In general, the ZPCCC process proceeds as follow:

• • 1. The parts, or substrates, to be coated, are immersed in a solution that contains soluble zinc-phosphates (or soluble phosphates of iron, nickel, or manganese).
  • 2. The solution reacts with a base metal, and as result an insoluble layer of phosphate crystals is created on the part's surface. The rate of reaction of this process, and the properties of the created layer depend on: the concentrations of the free and bonded Phosphoric Acid; the concentration of the metal ions; the temperature and the acidity of the solution.

The coating application processes are similar for the various types of phosphate solutions. Relatively small substrates are loaded into special immersion baskets, or rotated drums, and immersed in the phosphate solution baths. They are immersed for a set dwelling time, and then transferred to rinsing baths. (Several baths, containing different solutions are sometimes required.) The coated parts/substrates are then dried. Large substrates may often be immersed as they are.

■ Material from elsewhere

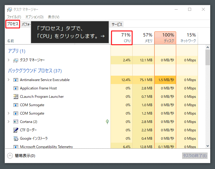Image resolution: width=215 pixels, height=169 pixels.
Task: Open the ファイル(F) menu
Action: pyautogui.click(x=14, y=17)
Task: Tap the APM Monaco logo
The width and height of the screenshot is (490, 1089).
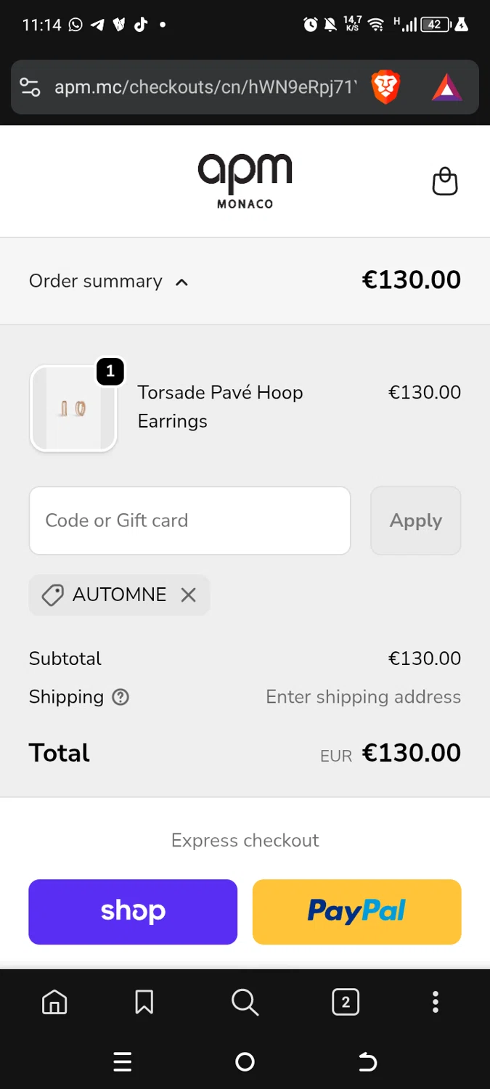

Another popular phosphate coating method is spraying the parts, with a spray solution taken from the phosphate solution tank, to coat them.

There are a number of serious technical problems associated with the aforementioned coating application processes. The attempts to solve these problems, to date, involve: the addition of complex equipment; the addition of manpower to operate and maintain the complex equipment; and emission control of toxic waste byproducts.

The coating process problems include the following:

• • Applying uniform ZPCCC thickness on all areas of the substrate.
  • Maintaining long-term bath solution reactivity.
  • Controlling toxic material emissions.
  • Removing precipitates from the coating immersion bath.
  • Increasing the process cost, due to the addition of expensive process control components.
  • Maintaining phosphate coating crystal size stability

Applying uniform ZPCCC thickness on all areas of the substrates requires transferring fresh solution to all surfaces of the part. To date, movable or rotated immersion baskets are used. Alternatively, phosphate solution spraying is used.

Maintaining long-term bath solution reactivity is difficult. Since all the base metals react, to varying degrees, with the phosphate solution, they reduce the ZPCCC reaction rate. Some of the base metals, such as Aluminum, significantly reduce the ZPCCC thickness. To minimize these negative effects often requires the addition of toxic materials, such as Fluorine, whose products must later be dealt with. Solution temperature and acidity control becomes critical.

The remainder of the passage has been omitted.